Integrating computational and experimental insights into osmolyte-driven activation of Geobacillus kaustophilus L-asparaginase for acrylamide mitigation

Abstract

Osmolytes play a critical role in enhancing the stability and activity of enzymes for industrial applications. This study systematically investigated the effects of various osmolytes on the activity, optimal pH, temperature, stability, metal ion effects, storage, and acrylamide mitigation performance of L-asparaginase from the thermophilic Geobacillus kaustophilus (GkASNase). The experimental findings were further supported by computationally integrated tools such as homology modeling, docking, and molecular dynamics (MD) simulations. Among the selected osmolytes (maltose, sorbitol, trehalose, glycine, and sucrose), GkASNase showed the highest stability during 30 days of storage in the presence of maltose and arginine.

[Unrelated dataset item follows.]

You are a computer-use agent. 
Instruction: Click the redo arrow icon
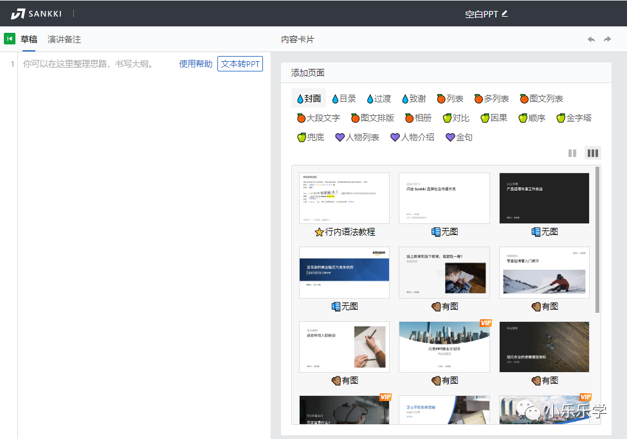click(606, 39)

Maltose increased GkASNase activity approximately 2-fold at 37 °C and 55 °C. In the presence of osmolytes, the K_m values of GkASNase decreased and the V_max values increased compared to controls at 37 °C and 55 °C. In the presence of osmolytes, the acrylamide mitigation performance of GkASNase increased by 1.7-fold in a 15 min reaction. The computational analysis indicates that L-asparagine as substrate enhances protein compactness and stability, while arginine as osmolyte increases flexibility and optimizes water distribution around the enzyme. These findings provide novel insights into enzyme stabilization that have implications for therapeutic and biotechnological applications.